> _Records supplied_:
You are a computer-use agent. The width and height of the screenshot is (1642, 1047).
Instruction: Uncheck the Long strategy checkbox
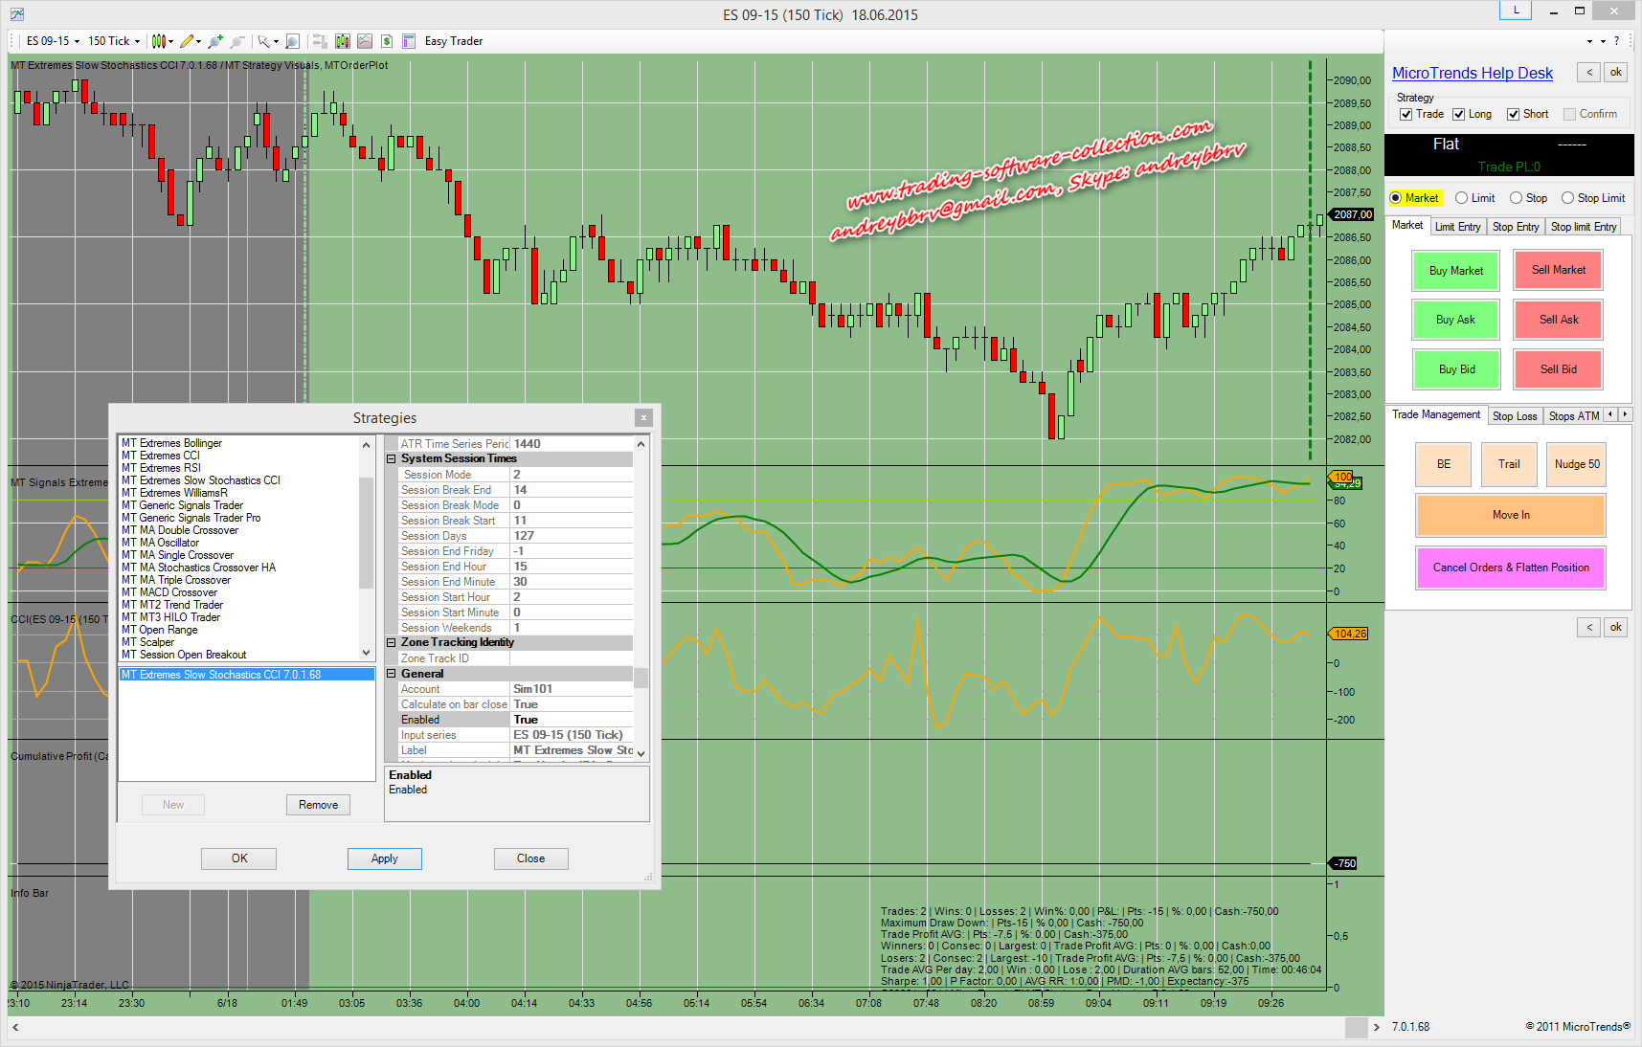pyautogui.click(x=1459, y=114)
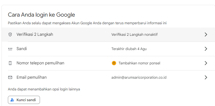
Task: Click the asterisk password icon beside Sandi
Action: point(10,49)
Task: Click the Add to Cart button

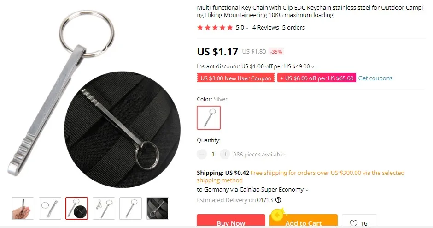Action: coord(303,221)
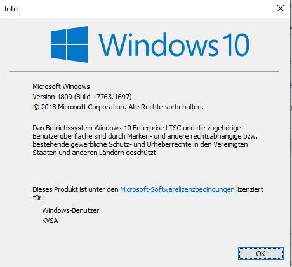
Task: Click the "Windows-Benutzer" licensee name
Action: click(x=70, y=210)
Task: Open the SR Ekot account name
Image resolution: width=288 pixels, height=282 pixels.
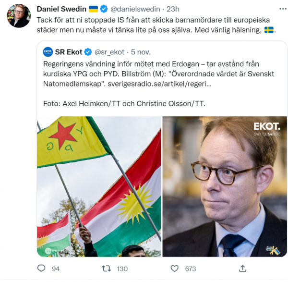Action: 69,52
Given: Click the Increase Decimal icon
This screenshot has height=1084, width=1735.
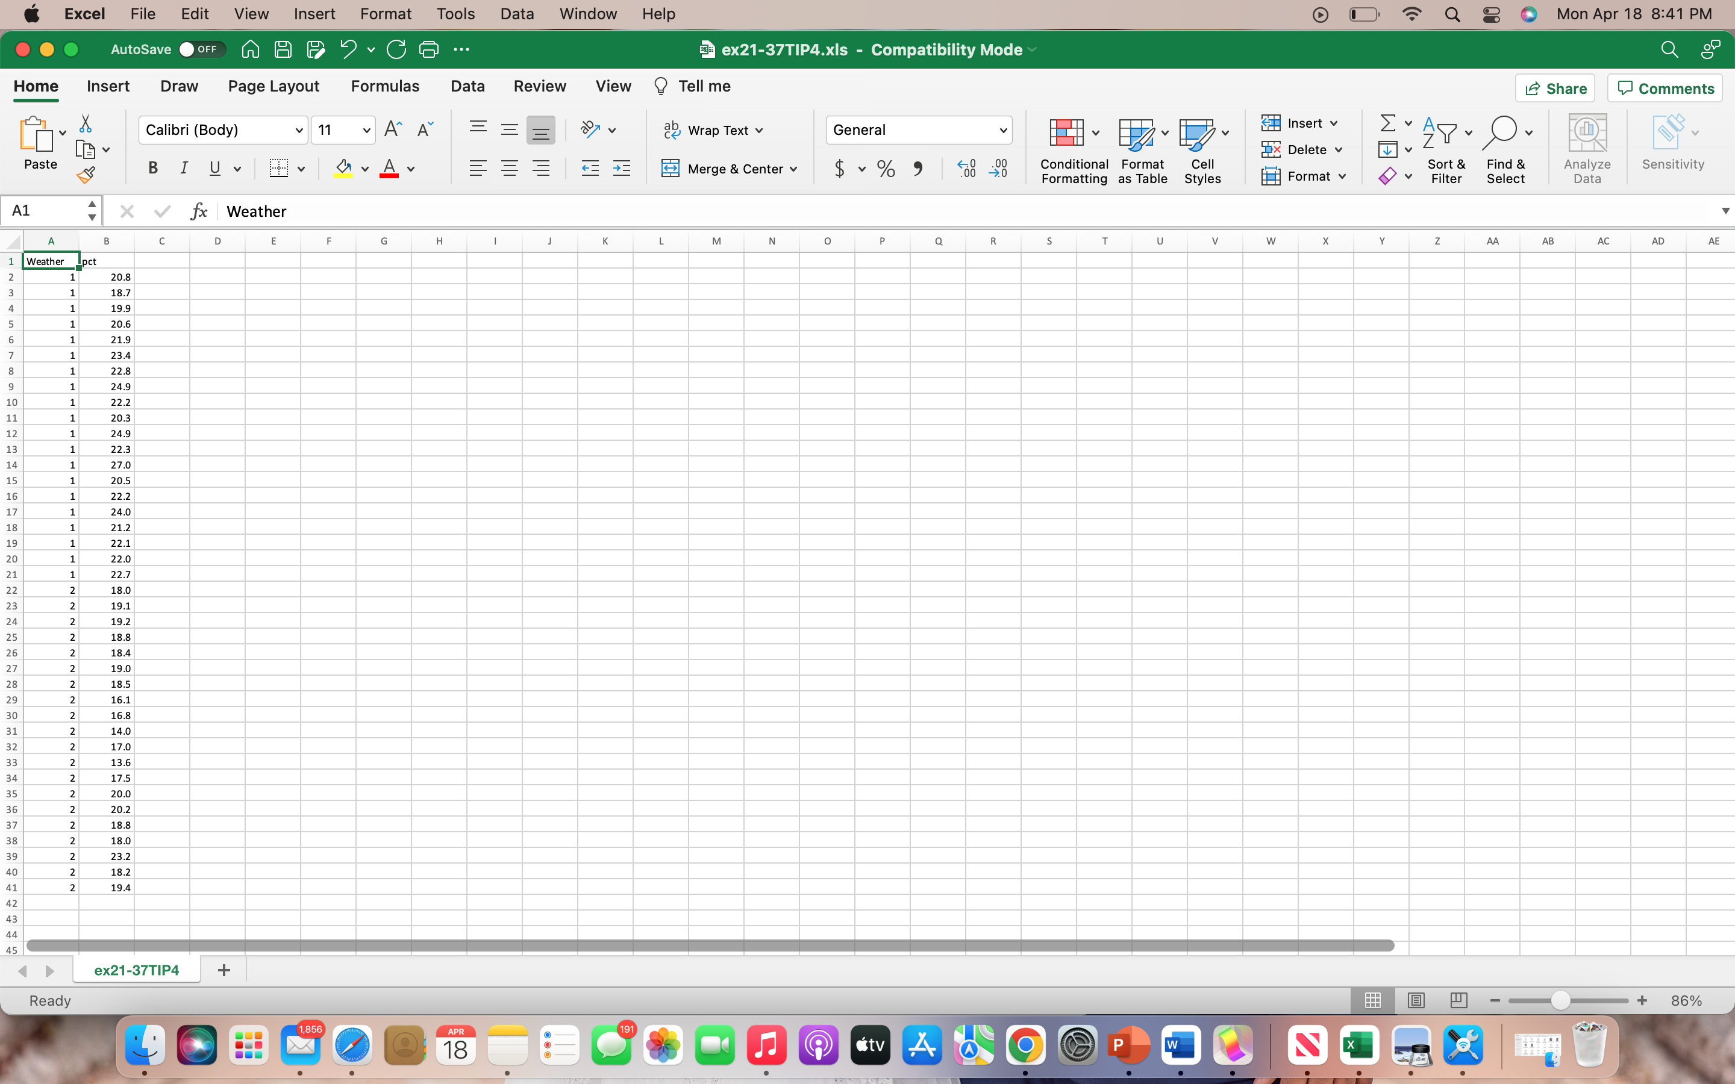Looking at the screenshot, I should point(966,168).
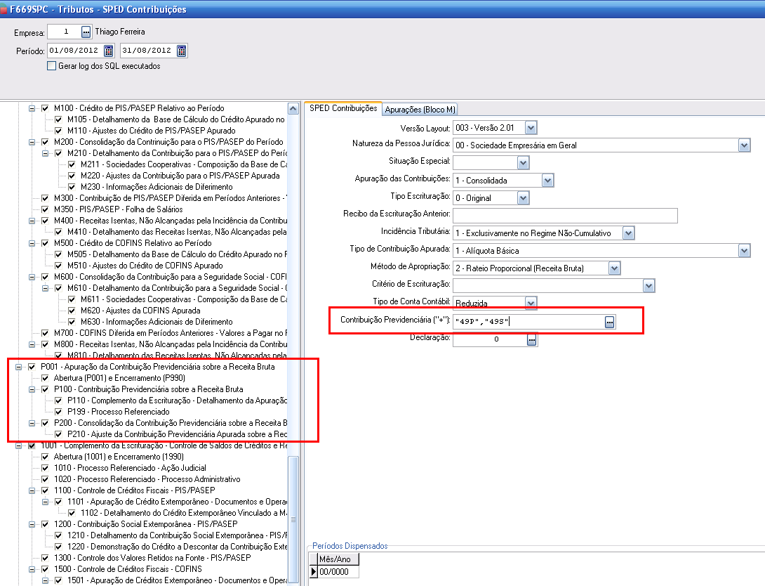Open Versão Layout dropdown
The width and height of the screenshot is (765, 586).
click(531, 128)
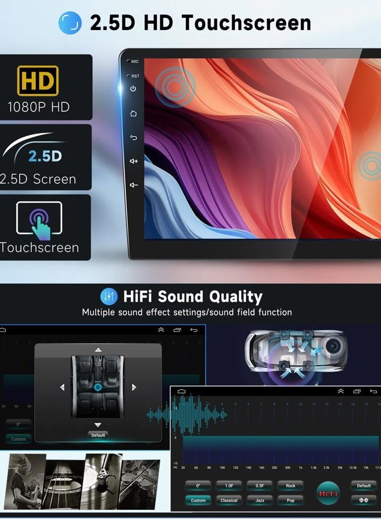
Task: Tap the home icon on the bezel
Action: tap(133, 113)
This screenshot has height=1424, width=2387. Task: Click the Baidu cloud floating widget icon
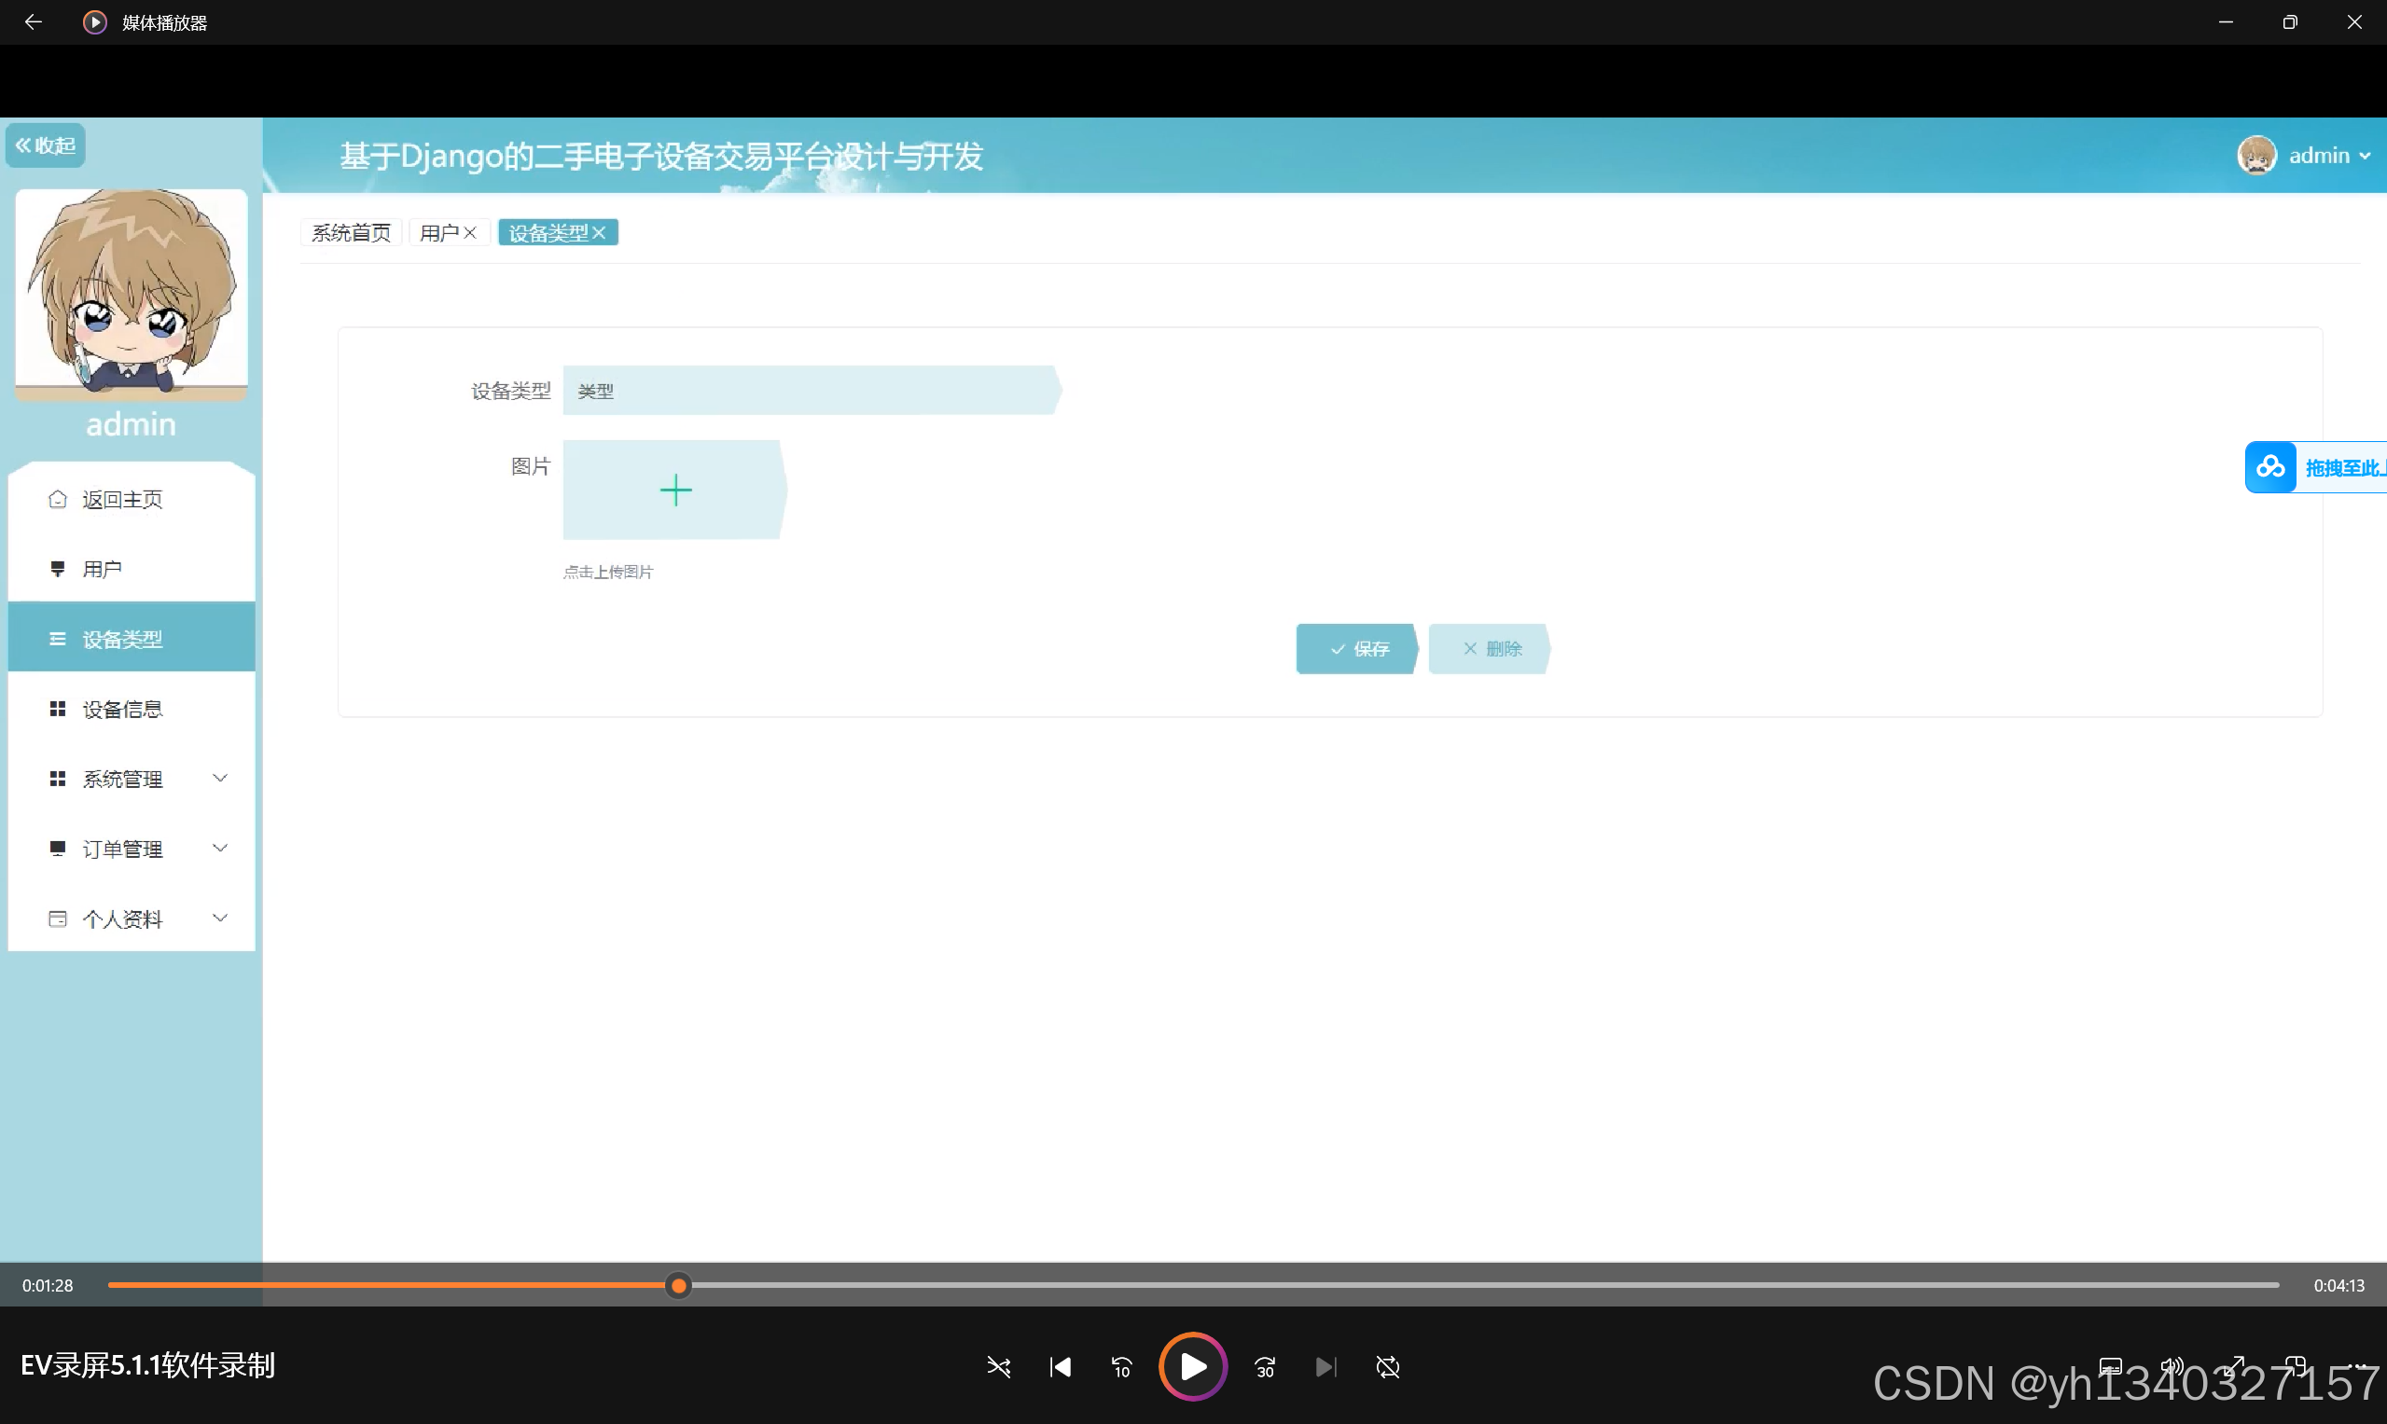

> _Problem details_: Update the listing above by replacing "Add to Cart" with "Buy Now" and keeping everything else the same. Leave the pictures out.

> _Task output_:
You are a computer-use agent. The width and height of the screenshot is (1642, 1047).
Instruction: Uncheck the Long strategy checkbox
pyautogui.click(x=1459, y=114)
Task: Click the asterisk password icon beside Sandi
Action: point(10,49)
Task: Click the Buy Now button

Action: coord(303,221)
Task: Click the "Windows-Benutzer" licensee name
Action: click(x=70, y=210)
Task: Open the SR Ekot account name
Image resolution: width=288 pixels, height=282 pixels.
Action: 69,52
Given: Click the Increase Decimal icon
This screenshot has height=1084, width=1735.
Looking at the screenshot, I should point(966,168).
Open Versão Layout dropdown
The width and height of the screenshot is (765, 586).
click(531, 128)
Task: Tap the home icon on the bezel
Action: tap(133, 113)
This screenshot has height=1424, width=2387. Task: Click the Baidu cloud floating widget icon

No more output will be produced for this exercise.